Alexander Yanakiev (Bulgaria), Carmen Gray (Great Britain), Roger Grosvold (Norway)

Awarded films

The Tromsø International Film Festival held a highly successful 24th edition amid the cosy mid-winter darkness of Norway’s Arctic Circle. Highlights of a varied, quality competition programme included FIPRESCI winner Ida by Pawel Pawlikowski, a bold and nuanced attempt to deal with the darker side of Poland’s wartime legacy and crises of severed identity, main Aurora competition winner The Tale of Iya (Iya monogatari — oku no hito), a lyrical Japanese take on modernisation by Tetsuichiro Tsuta, and audience favourite Of Horses and Men (Hross i oss) from Iceland’s Benedikt Erlingsson, a darkly comic set of vignettes that reminds humans we are part of — but not above — a vital yet merciless cycle of nature.

This year is the Bicentennial of Norway’s 1814 Constitution, and the festival chose to mark it with a focus on Kurdistan — a people battling for secure self-determination. Of these films, 1001 Apples (Hezar-o yek siv) — a documentary record of the Kurdish experience of Saddam’s genocidal Anfal Campaign — was included in the competition. Your Beauty Is Worth Nothing… (Deine Schönheit Ist Nichts Wert…) about a 12-year-old living in exile in Vienna also screened, and its Kurdish-German director Huseyin Tabak led a workshop which saw a group of young filmmakers from Norway and Kurdistan collaborate on a short that was very well-received at the closing ceremony.

The festival opened with engaging Norwegian film Nobody Owns Me (Mig äger ingen) by Kjell-Ake Andersson, about a girl being brought up by a single, steel-working father struggling with alcoholism, and closed with the sly and hilarious sure-fire entertainment of Roman Polanski’s Venus in Fur.
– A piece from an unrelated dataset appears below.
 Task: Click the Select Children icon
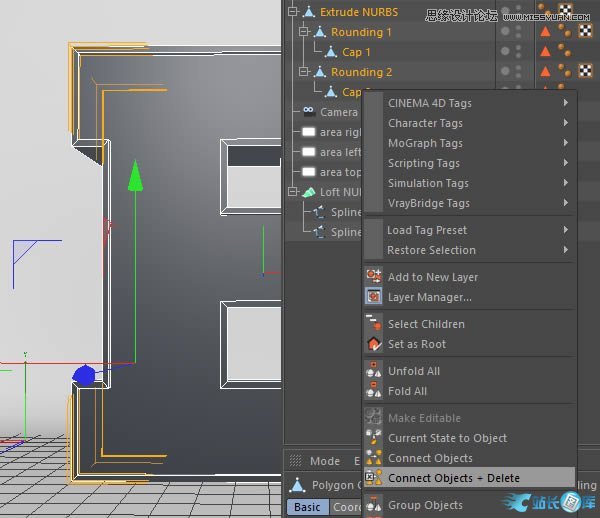[x=374, y=323]
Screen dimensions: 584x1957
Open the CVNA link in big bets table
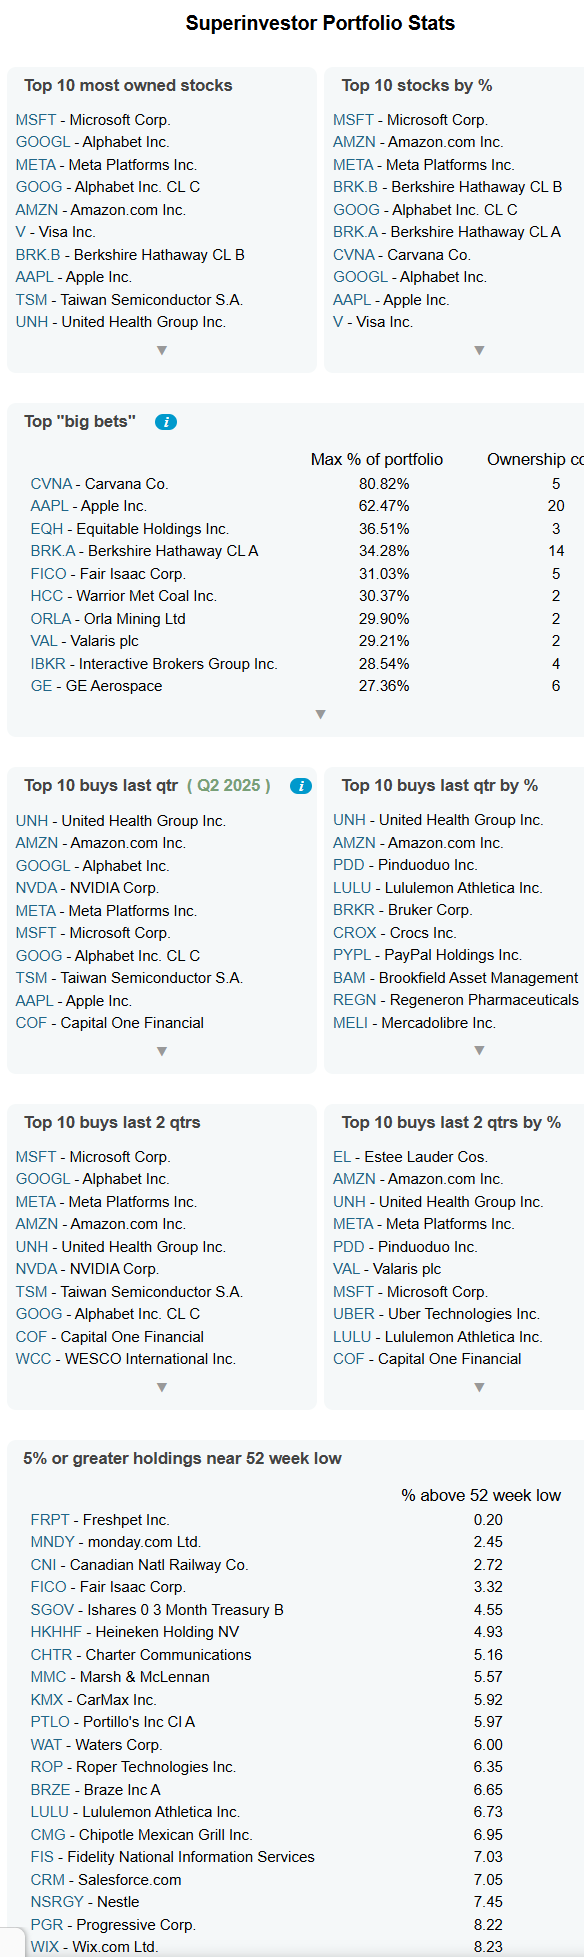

Elsewhere outside the competition programme, access to a wealth of notable recent cinema was possible, from documentary legend Frederick Wiseman’s At Berkeley to Hany Abu-Assad’s West Bank-set thriller Omar.
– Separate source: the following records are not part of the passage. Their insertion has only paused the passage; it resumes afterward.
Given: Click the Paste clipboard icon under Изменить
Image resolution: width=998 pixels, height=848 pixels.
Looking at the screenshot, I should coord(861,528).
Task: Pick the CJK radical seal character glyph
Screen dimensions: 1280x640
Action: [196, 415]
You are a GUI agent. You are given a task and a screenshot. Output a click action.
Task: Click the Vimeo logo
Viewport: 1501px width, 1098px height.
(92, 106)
And there was 12 Years A Slave, Brit director Steve McQueen’s take on America’s slavery legacy, which has entered the Oscar race in politically charged terrain and which Tromsø held a fascinating panel discussion on, with speakers including playwright Bonnie Greer, writer and broadcaster Ekow Eshun and critic Neil Young. Greer spoke of the media shutdown surrounding the movie, which has seen critics and commentators extremely reluctant to dissect the film, suggesting the panel was all the more valuable for being among the first instances of deeper analysis.
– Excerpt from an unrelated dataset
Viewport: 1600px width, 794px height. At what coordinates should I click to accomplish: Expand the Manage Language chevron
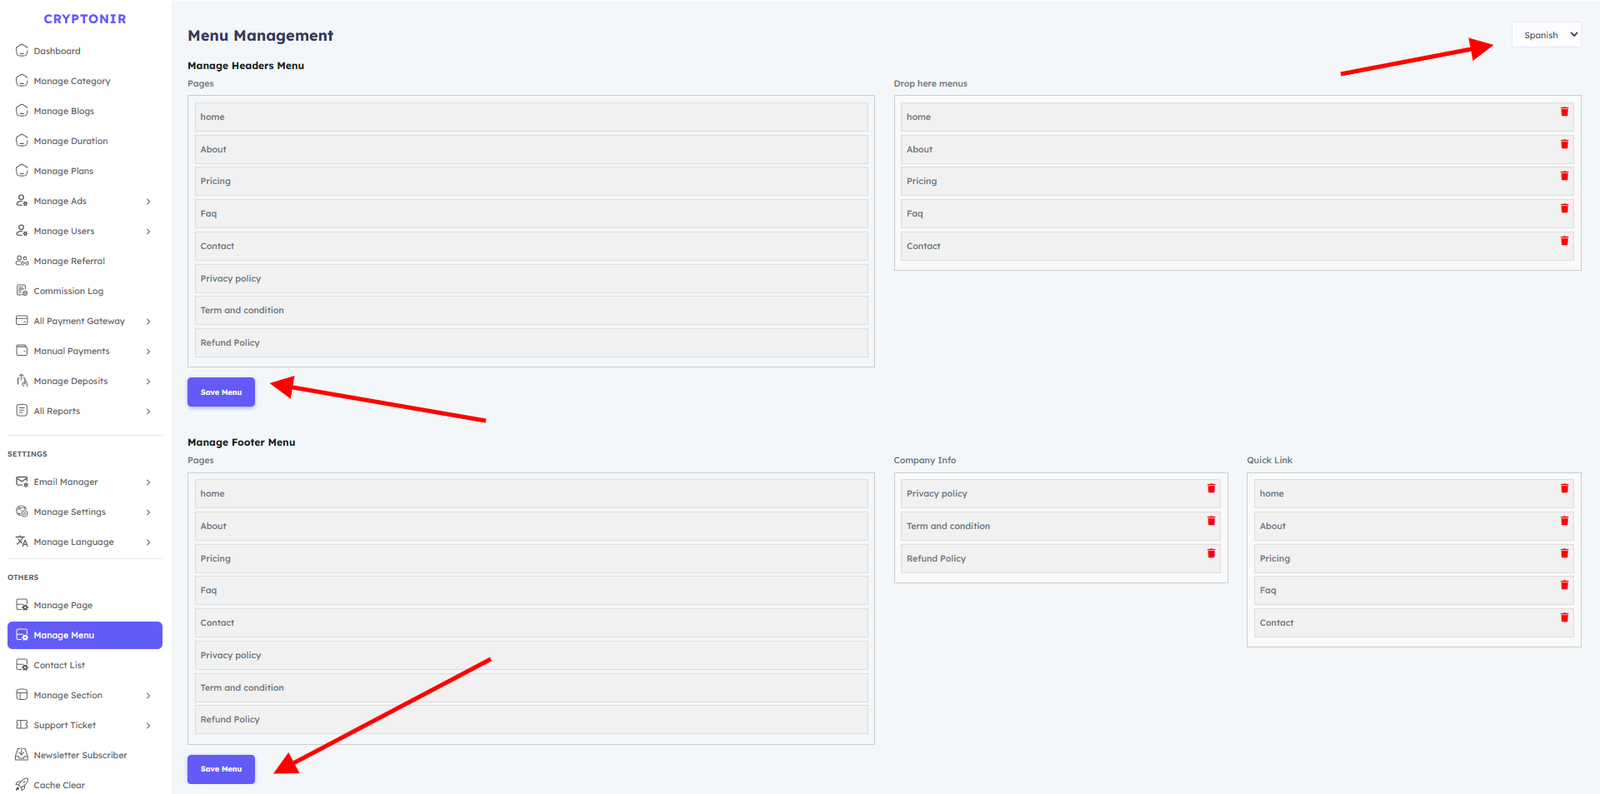click(148, 543)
TIFF has been organising silent film concerts in Russia for some years, and guests were treated to a screening of Boris Barnet’s silent Soviet-era film The House on Trubnaya (Dom na Trubnoy) with accompaniment from Tromsø-based cellist Bernt Simen Lund. But perhaps the programme quirk that spoke most to the Arctic location was a night screening of Norwegian zombie freeze-flick Dead Snow (Død snø) on the deck of the Hurtigruten ship — a film that had no chance of competing for attention when the famed Northern Lights made a brief, luminous showing. (Carmen Gray)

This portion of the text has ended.